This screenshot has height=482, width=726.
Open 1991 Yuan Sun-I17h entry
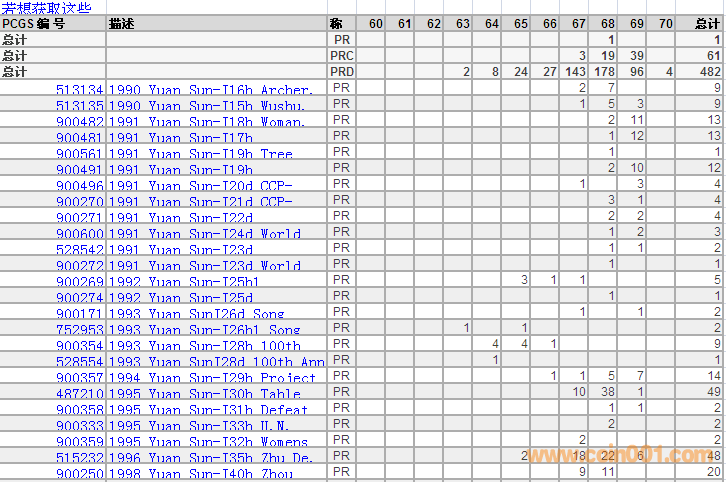click(x=180, y=138)
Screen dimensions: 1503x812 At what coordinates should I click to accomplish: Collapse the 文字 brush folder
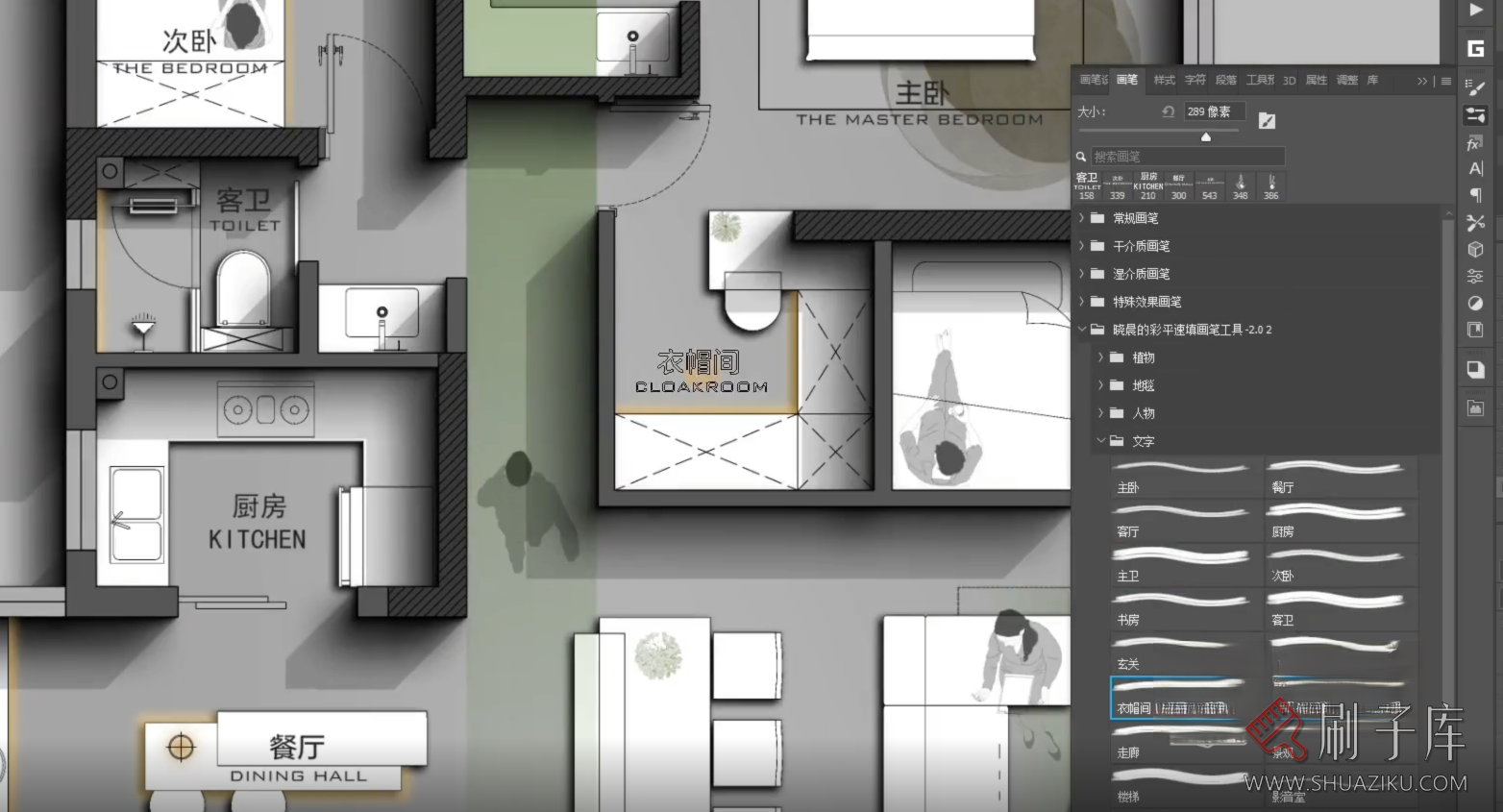coord(1100,441)
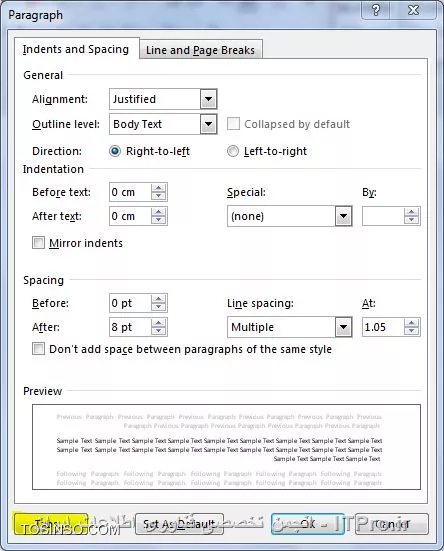The height and width of the screenshot is (551, 444).
Task: Increase the Before text indent with the up arrow
Action: [158, 188]
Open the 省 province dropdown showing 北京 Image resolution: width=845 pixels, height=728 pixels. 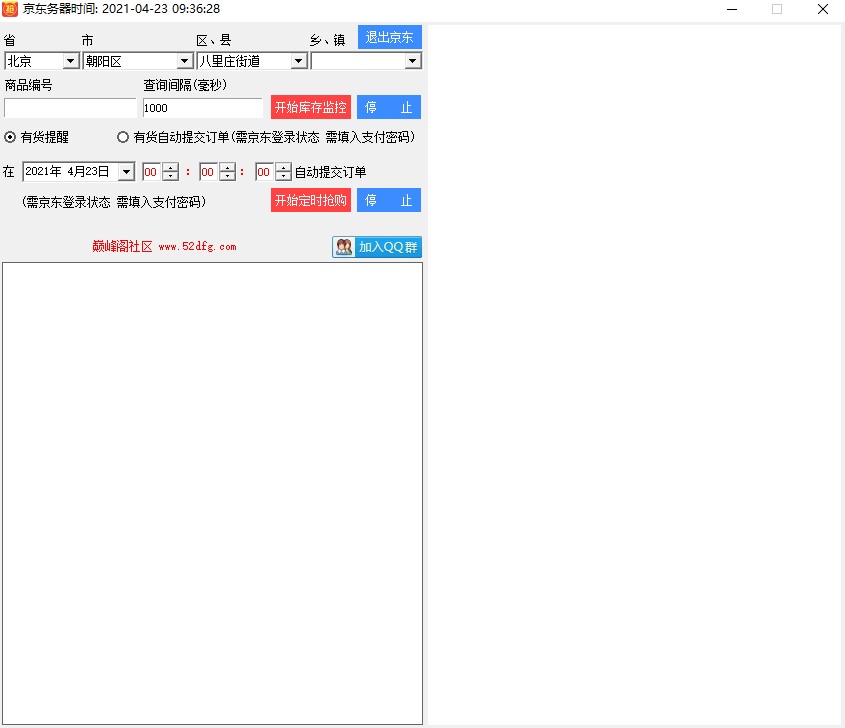[x=70, y=61]
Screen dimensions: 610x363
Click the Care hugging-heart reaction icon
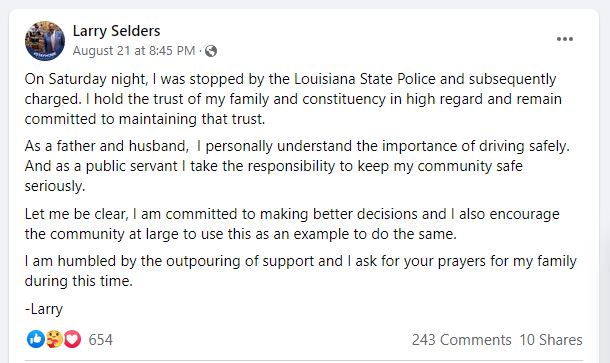point(54,339)
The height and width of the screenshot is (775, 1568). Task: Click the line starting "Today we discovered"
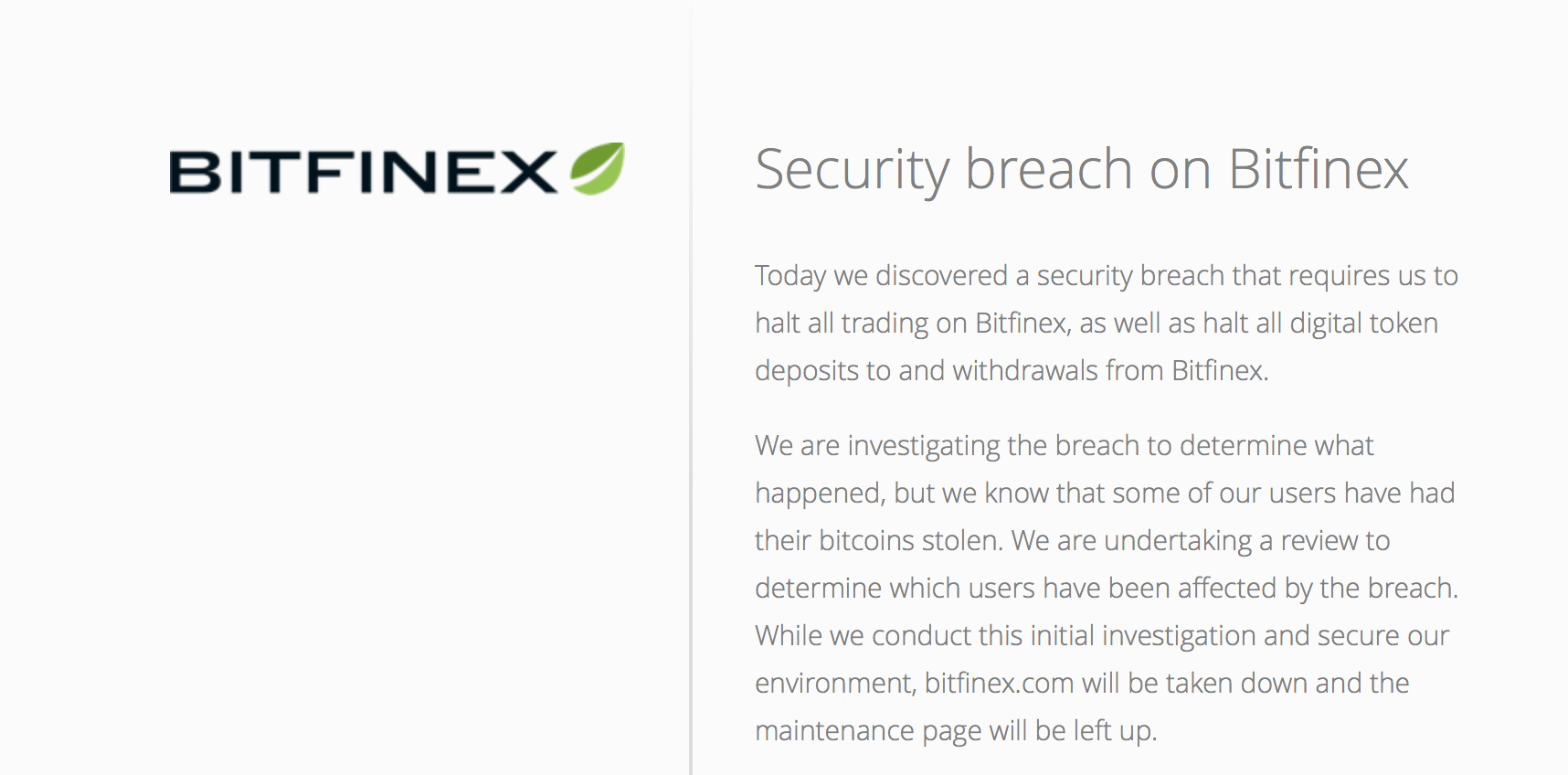(x=1106, y=275)
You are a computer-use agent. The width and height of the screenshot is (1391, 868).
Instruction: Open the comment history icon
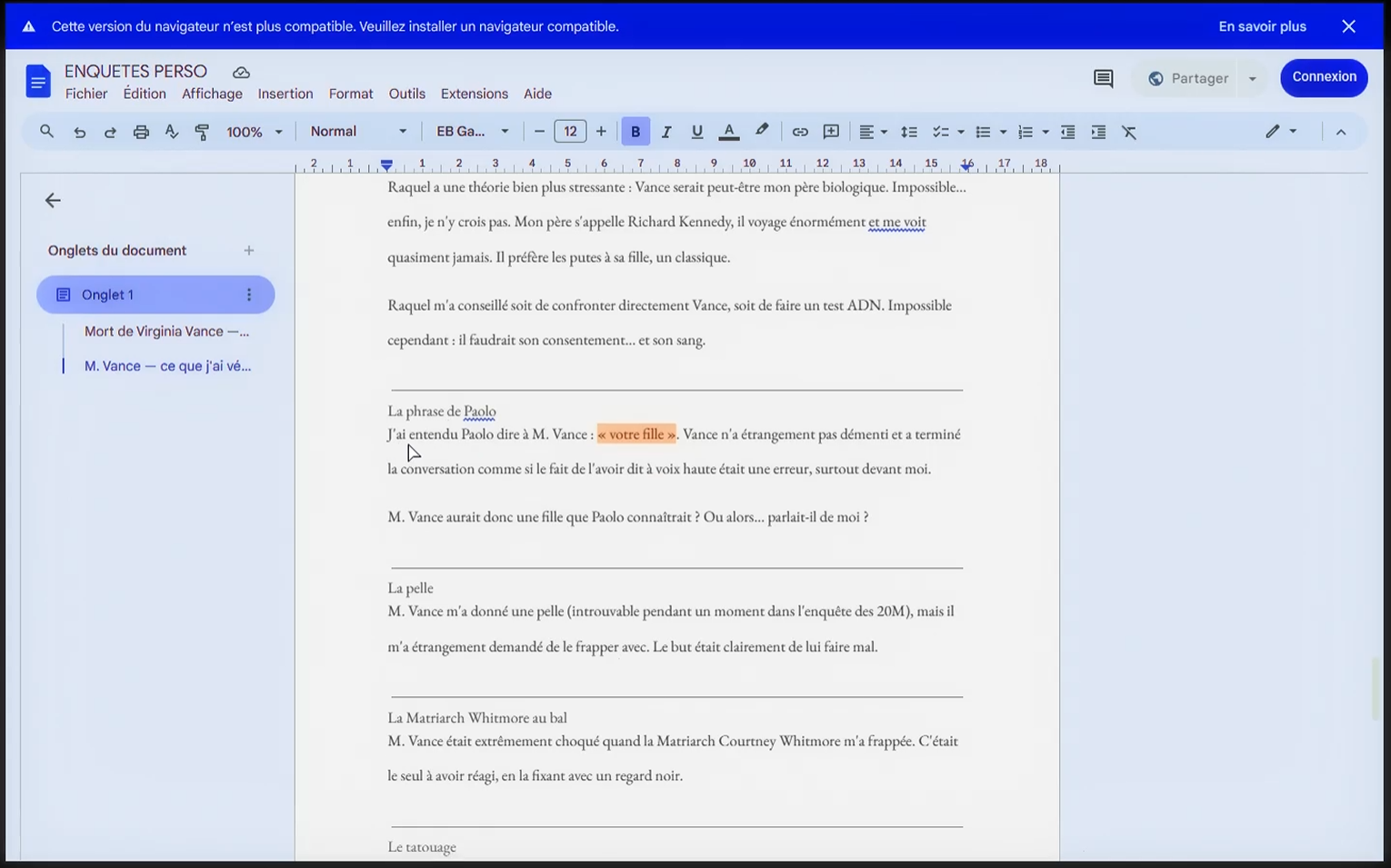point(1103,78)
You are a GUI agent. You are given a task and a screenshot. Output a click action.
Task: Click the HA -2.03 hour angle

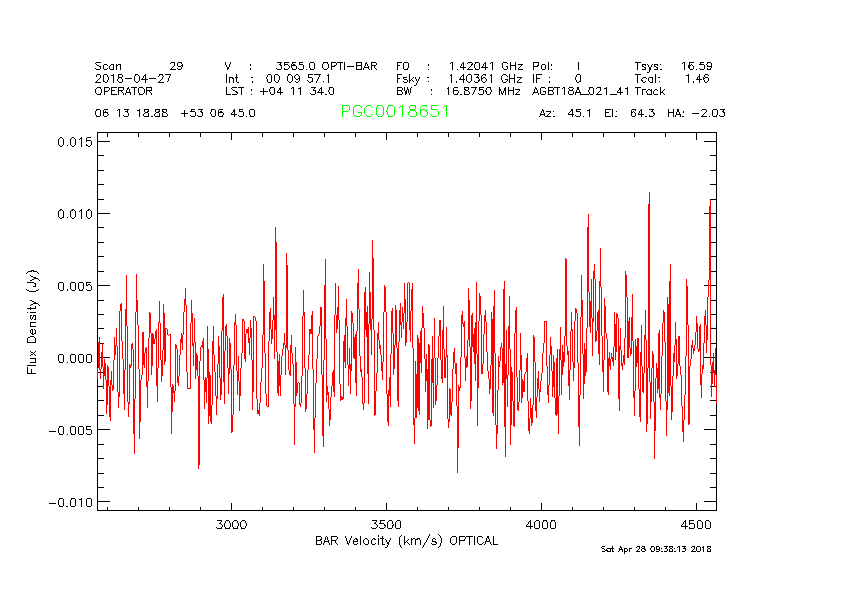692,113
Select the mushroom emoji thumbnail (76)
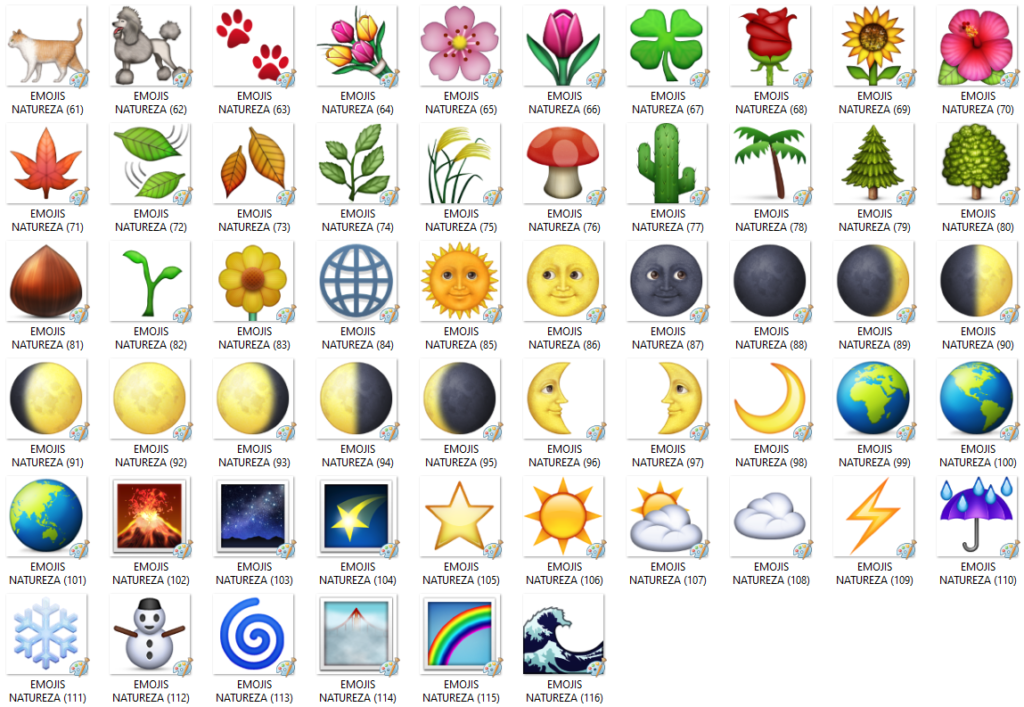Viewport: 1024px width, 707px height. 563,163
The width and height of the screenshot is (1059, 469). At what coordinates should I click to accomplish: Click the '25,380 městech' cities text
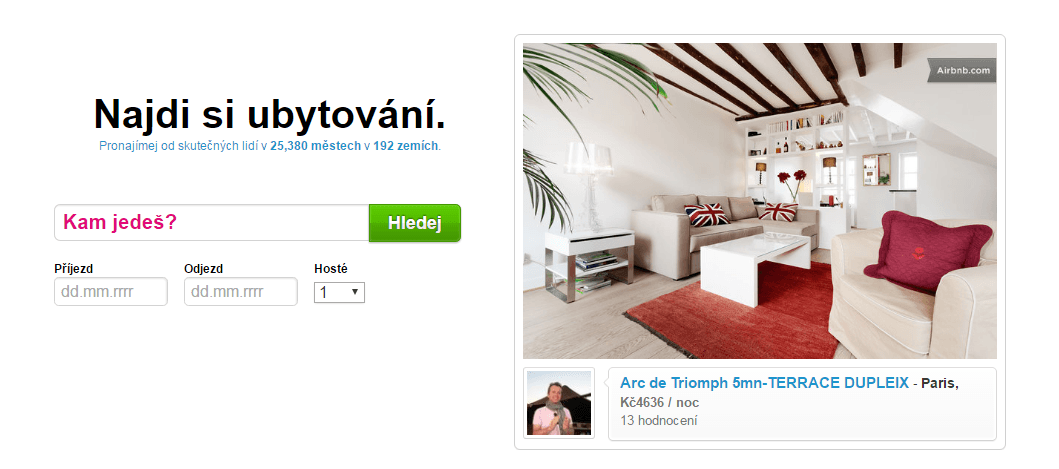click(315, 146)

..........

*Required action*. Starting with the line containing "Screen dimensions: 610x363" and ending with the last line of the records above, write out each line exactly; no pictures.

*Exercise result*.
Screen dimensions: 610x363
Click the Care hugging-heart reaction icon
point(54,339)
The height and width of the screenshot is (775, 1568). Task: Click the line starting "Today we discovered"
(x=1106, y=275)
You are a computer-use agent. The width and height of the screenshot is (1391, 868).
Instruction: Open the comment history icon
point(1103,78)
You are a GUI agent. You are given a task and a screenshot. Output a click action.
Task: Click the HA -2.03 hour angle

692,113
Select the mushroom emoji thumbnail (76)
Viewport: 1024px width, 707px height. 563,163
The width and height of the screenshot is (1059, 469). At what coordinates should I click to accomplish: Click the '25,380 městech' cities text
click(315, 146)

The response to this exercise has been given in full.